In response to the award, Shmatikov and Narayanan, wrote a brief reply—“Robust De-anonymization of Large Sparse Datasets: a Decade Later”—in which they adduce “some lessons from the last decade of de-anonymization research.”
As they put it, “[p]erhaps the main lesson of our paper is that data collection has grown so comprehensive that de-anonymization need no longer rely on demographic attributes. Techniques for protecting against de-anonymization such as making a few attributes more coarse-grained break down for datasets of watched movies or browsing histories or visited locations when these datasets contain hundreds or thousands of observations per individual.”
“We and other researchers,” note Shmatikov and Narayanan, “have since demonstrated robust de-anonymization techniques in many other domains: social networks, genetic data, location data, credit card data, browsing histories, writing style, source code, and compiled binaries.” As a result, “[t]his line of research has firmly established that high-dimensional data is inherently vulnerable to de-anonymization.” Moreover, “[t]his is also supported by theoretical evidence.”
Shmatikov and Narayanan remain concerned that "[t]oday’s privacy regulations, including the GDPR, continue to put substantial weight on de-identification.

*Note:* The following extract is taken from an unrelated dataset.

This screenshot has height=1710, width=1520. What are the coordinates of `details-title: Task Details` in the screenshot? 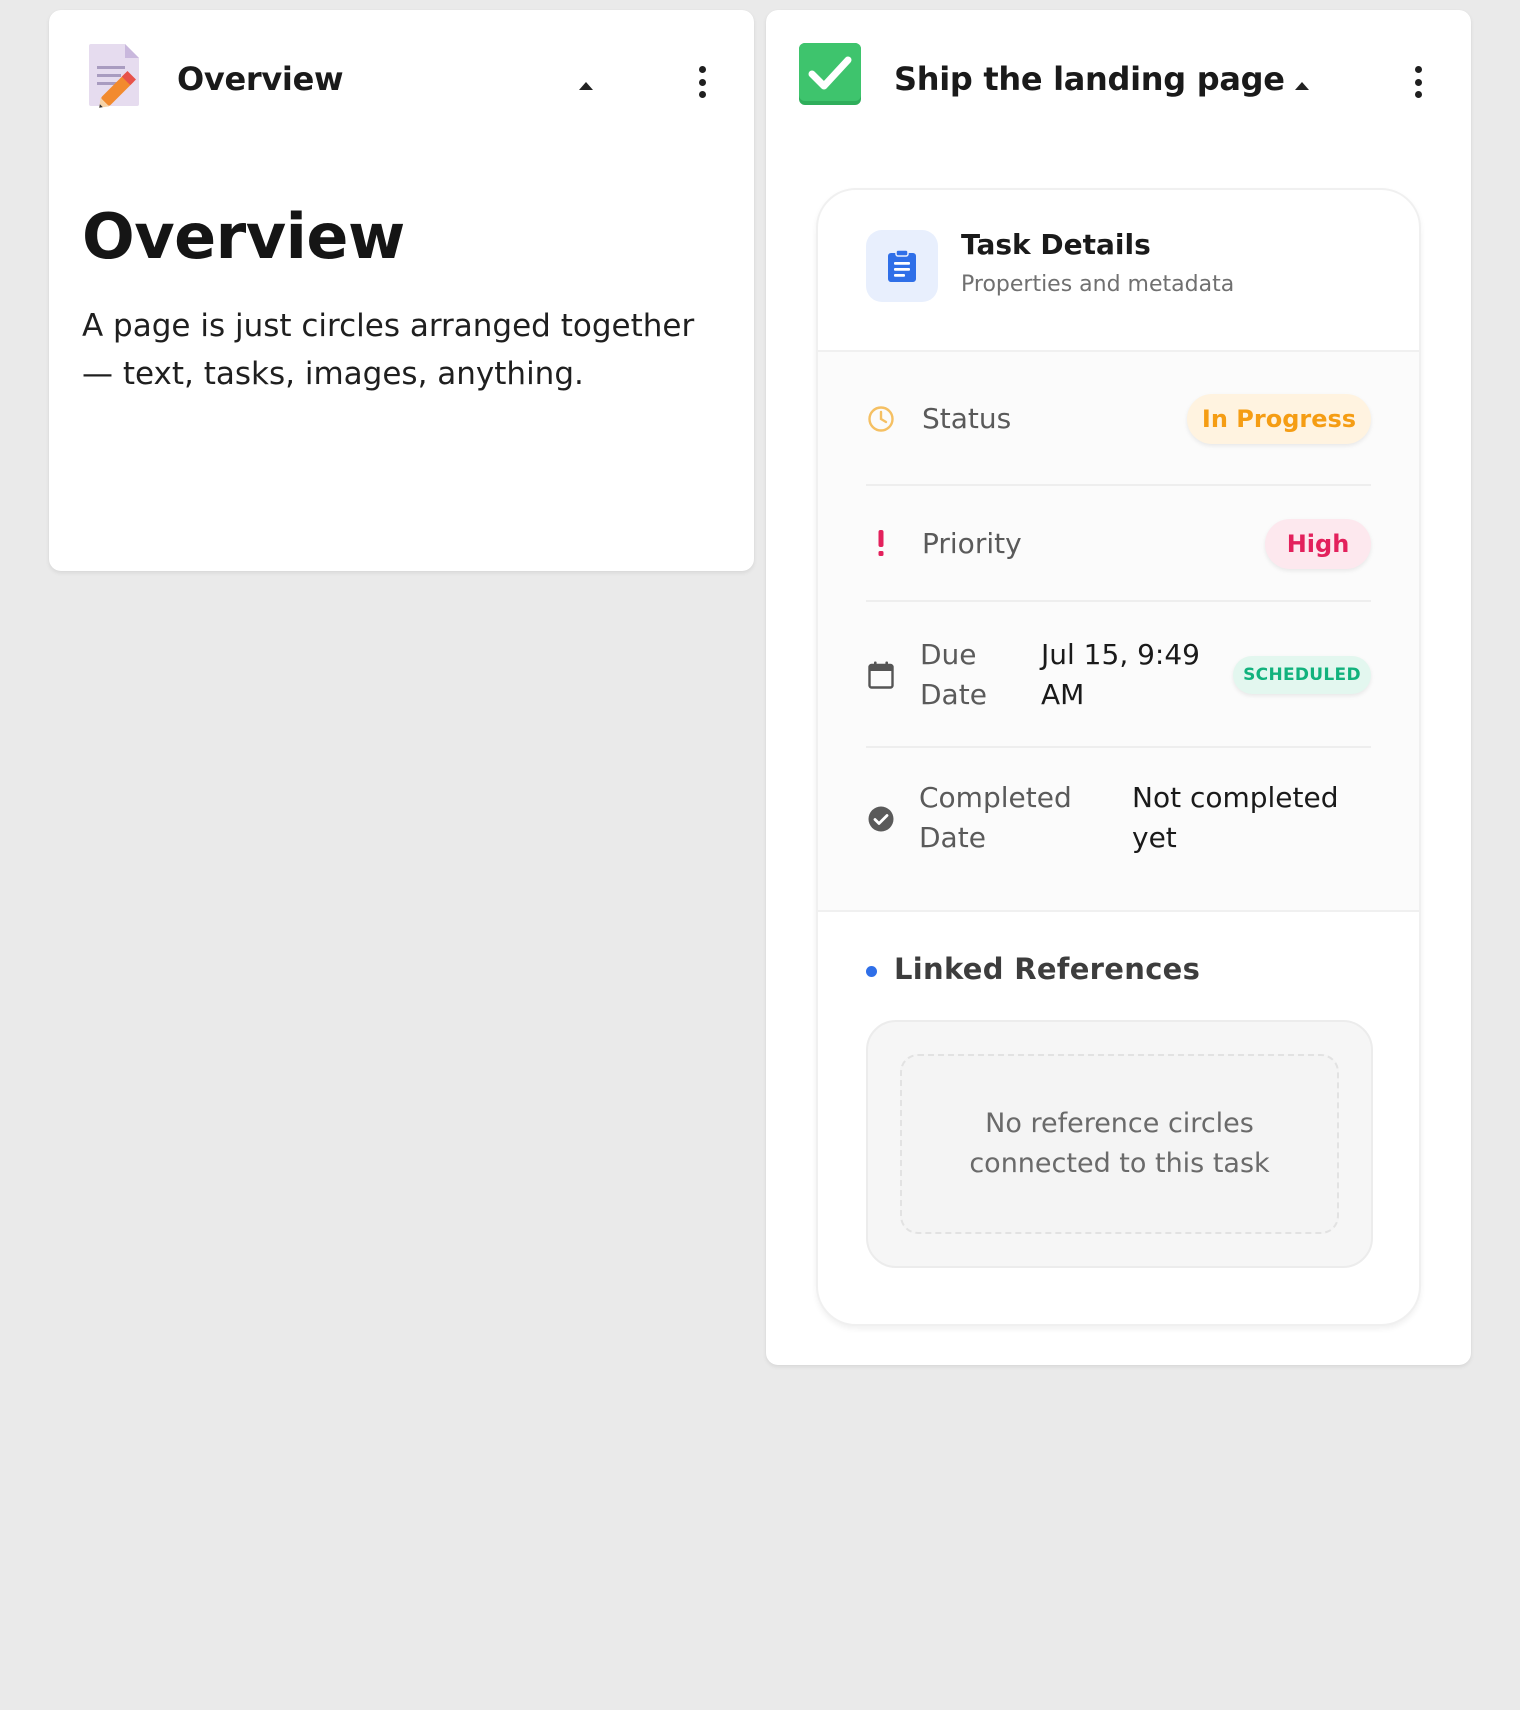 It's located at (1056, 244).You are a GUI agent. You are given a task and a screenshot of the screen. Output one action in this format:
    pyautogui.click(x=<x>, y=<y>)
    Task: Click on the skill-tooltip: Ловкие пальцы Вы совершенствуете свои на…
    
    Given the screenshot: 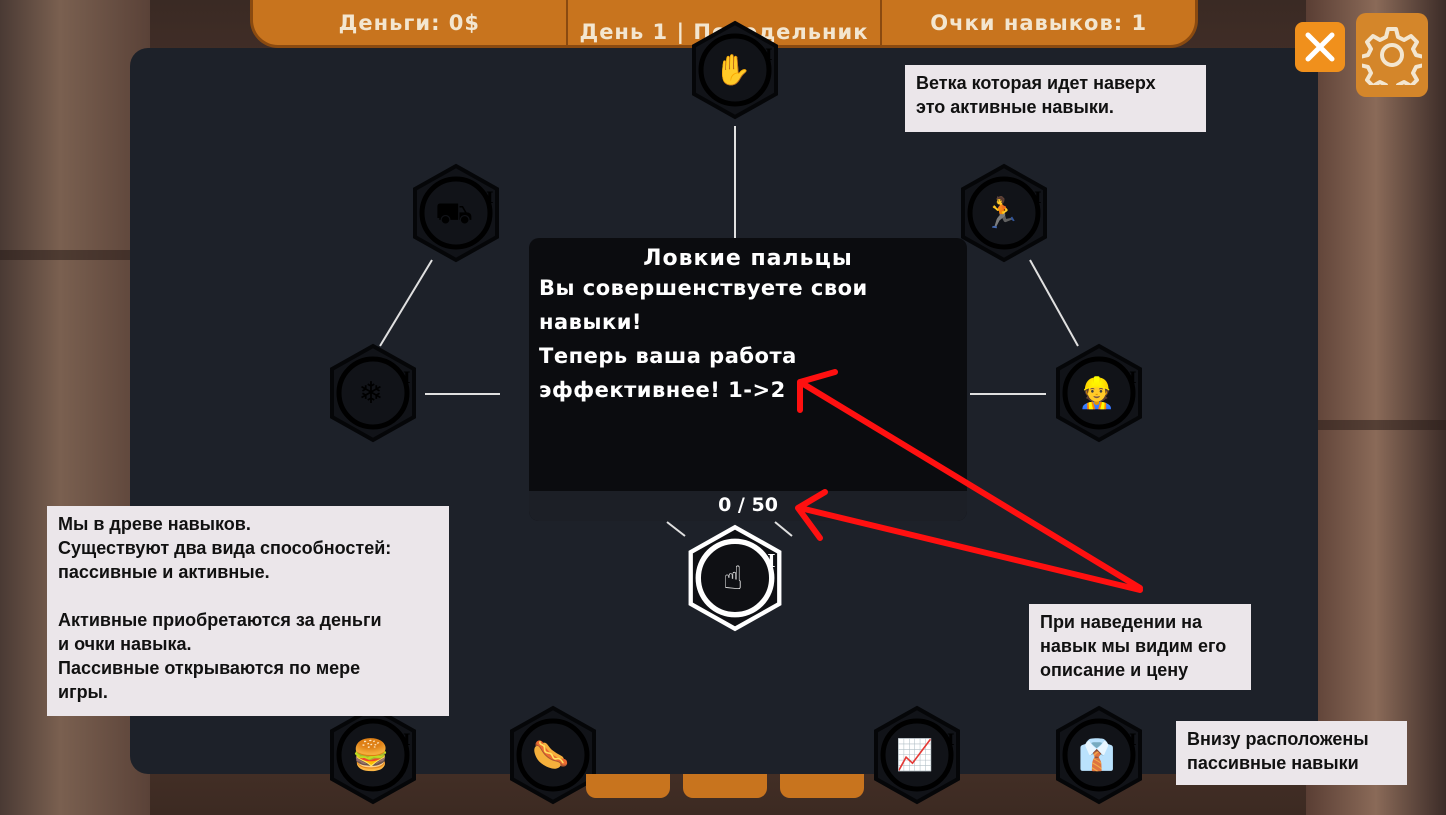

Our key recommendation is that the burden of proof be on the data controller to affirmatively show that anonymized data cannot be linked to individuals, rather than on privacy advocates to show that linkage is possible.”
“If we want sophisticated privacy technologies to be adopted,” Shmatikov and Narayanan conclude, “we need to work on the sociotechnical infrastructures that minimize the gap between privacy guarantees and perception of privacy. Those infrastructures are sorely lacking today."
Read the rest of their response at this link.
At the time of publication, in 2008, Narayanan was a doctoral candidate at the University of Texas at Austin. At present, after postdoctoral work at Stanford, he is an associate professor of Computer Science at Princeton. Vitaly Shmatikov is currently a Professor at Cornell Tech and in the Computer Science Department at Cornell University. Prior to joining Cornell Tech, he worked at the University of Texas at Austin and SRI International. He obtained his Ph.D. in Computer Science and M.S. in engineering-economic systems from Stanford.